■ Texte fourni:
:::::
Diverses attractions ont été supprimées avec la présence sournoise du Covid, l’espace dédié au concert est clairsemé, au même titre que les buvettes et autres stands liés à l’alimentation où quelques rares « mange-debouts » accueillent des petits groupes d’affamés.
Nous retrouvons notre trinôme de l’extrême, et la meute est à nouveau au complet. Chacun y va de son ressenti sur la journée, Giovannix nous joue un air d’harmonica en exécutant quelques tours de magie dont il a le secret (Il sait tout faire notre Gio…), Obélix anime un débat sur les manetons de vilebrequins HD tandis que Tom et Dédé se disputent le titre de « meilleur prospect… ».
Dans cet univers très « typé » qu’est le monde de la moto, où le cuir est de mise, au même titre que les grosses bagouzes, piercing et autres tatouages plus ou moins réussis, je me dois de vous narrer la prestation prochronique et décalée de notre ami Christobal Le Rusé.
En effet, le zébre étant un fervent défenseur de l’élégance à la Française, il s’est totalement désolidarisé du L.E.C (vestimentairement parlant), en refusant de porter une tenue Ad Hoc pour déambuler sur ce site à fort quotient motocycliste. En dépit de tous les usages, c’est en T-Shirt et short FIFA, tongs et chaussettes, que notre mannequin d’un jour s’est promené dans les allées. Vous pensez bien qu’en un lieu comme celui là, où même les maitres affublent leurs chiens d’accessoires en cuir et où seuls les nourrissons ont les genoux apparents, notre « Rusé » était presque devenu une attraction, tel que ; la femme à barbe, le yéti, bigfoot ou Linda de Sousa ! Rien que pour ça je dis : « Big up pour Le Rusé ! ». Mais quand même, la prochaine fois, préviens nous quoi… histoire de nous préparer mentalement…
De retour dans nos lares temporaires, la totalité du groupe a participé à une veillée où le monde fut refait à maintes reprises, le tout ponctué de chansons dont nous ignorions l’existence… (Merci Giovannix!)
:::::
■ Matériel fourni:

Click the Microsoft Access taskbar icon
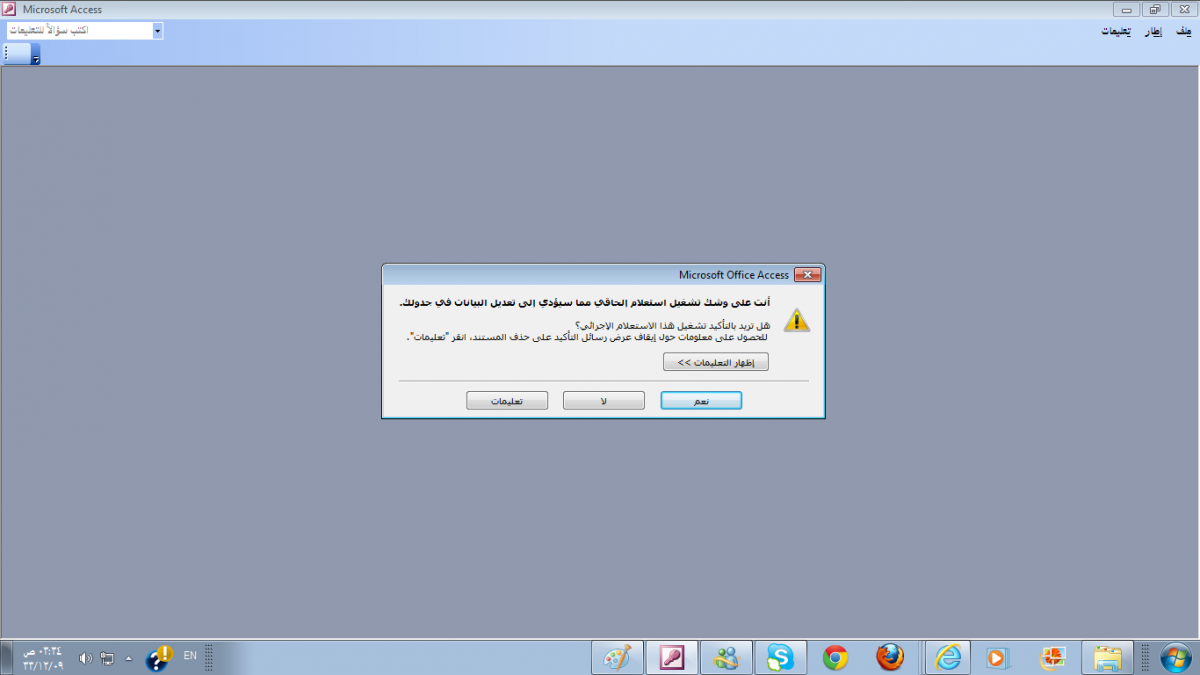Image resolution: width=1200 pixels, height=675 pixels. (671, 657)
:::::
■ Travail demandé:
Répondez à ces questions d'après le récit.
1. Qu'est-ce qui a été supprimé avec la présence du Covid ?
2. De quel instrument Giovannix joue-t-il ?
3. Dans quelle tenue Christobal Le Rusé s'est-il promené dans les allées ?
Ce matériel provient d'une autre source que le texte.

■ Corrigé:
1. Diverses attractions.
2. De l'harmonica.
3. En T-shirt et short FIFA, tongs et chaussettes.